In 2022, however, during the omicron wave, the justification for NPI mandates is much weaker. Omicron is massively more transmissible, and with 10 percent or more of the population at the peak actively shedding virus, individual efforts that reduce the risk of transmission by 50 percent may not translate into much difference at the population level. Going forward, with higher levels of population immunity through infection and vaccination and increasing access to antivirals, individual risk for most people will be much lower still. Risks will certainly not be zero but will be commensurate with other risks that society has been willing to accept, such as the risk of death from road traffic accidents or from seasonal flu. Even if in the future mandates for NPIs, including mask use, may not be justified on the grounds of a major externality (my action protects more than myself), we can and should promote mask use and social distancing in the vulnerable (people who are immunocompromised, those over 65, those with comorbidities under 65, and those who live with high-risk individuals) when and if a surge occurs. Developing a metric to inform the public when we need to use mandates and educate them that the recommendation change could help. Changing culture so that it is accepted and expected that individuals at risk protect themselves will help empower people to protect themselves when needed.
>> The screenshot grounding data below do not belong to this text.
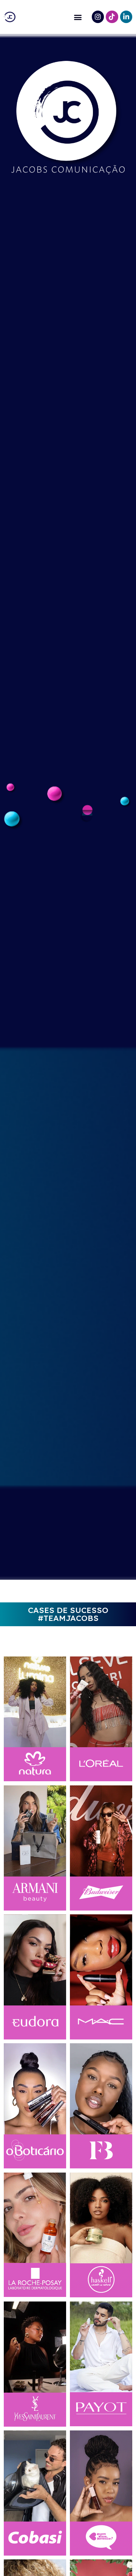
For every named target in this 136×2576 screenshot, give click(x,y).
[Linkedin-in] (126, 17)
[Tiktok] (112, 17)
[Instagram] (98, 17)
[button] (78, 17)
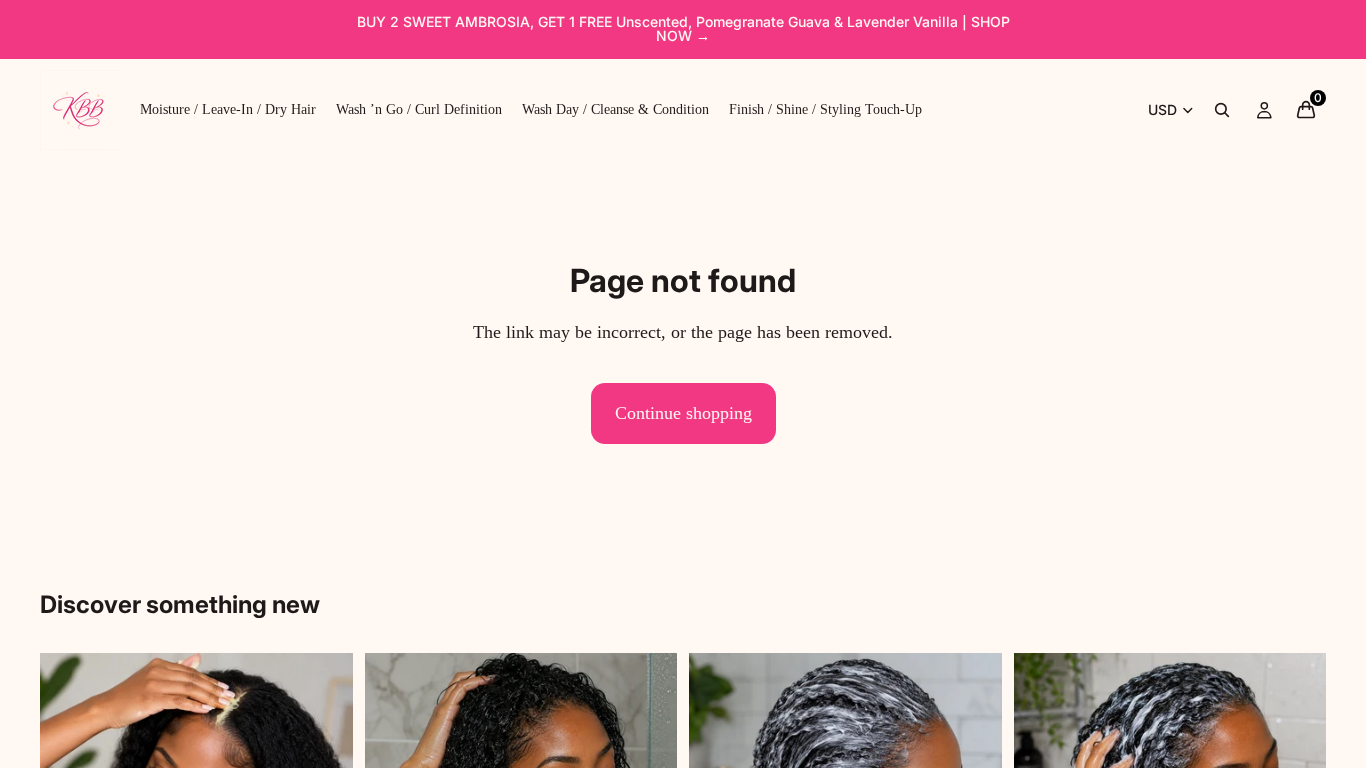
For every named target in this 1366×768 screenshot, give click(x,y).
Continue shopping (683, 413)
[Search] (1222, 110)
Increase Analytical Capacity
Throughout the pandemic it was clear that many localities did not have the analytical capacity to use the available data to guide policy and recommendations. Many were missing tools to combine different data sources, manage the flow of data, and conduct a proper analysis of the current situation as well as what lay ahead. There is a need for the development of tools that can be shared with others, irrespective of their statistical or epidemiological capacity. Indeed, many donors and governments invest in data collection but not in analysis and reporting. IHME's previous experience has enabled us to move into weekly projections of COVID-19. Empowering others to use such tools and techniques would be critical for countries to own their data and build policies.
Other efforts are needed to prepare for future pandemics, as well, including building lab capacity; strengthening public health institutions' abilities to support testing, tracing, and quarantine; enhancing capabilities to model pandemics; greatly expanding the pandemic response workforce and building capability to rapidly develop diagnostics, vaccines and therapies for new pathogens. The five actions we have laid out here can help us normalize how society responds to pandemics while at the same time protecting ourselves against the very real threat of a new transmissible and severe COVID-19 variant in the future.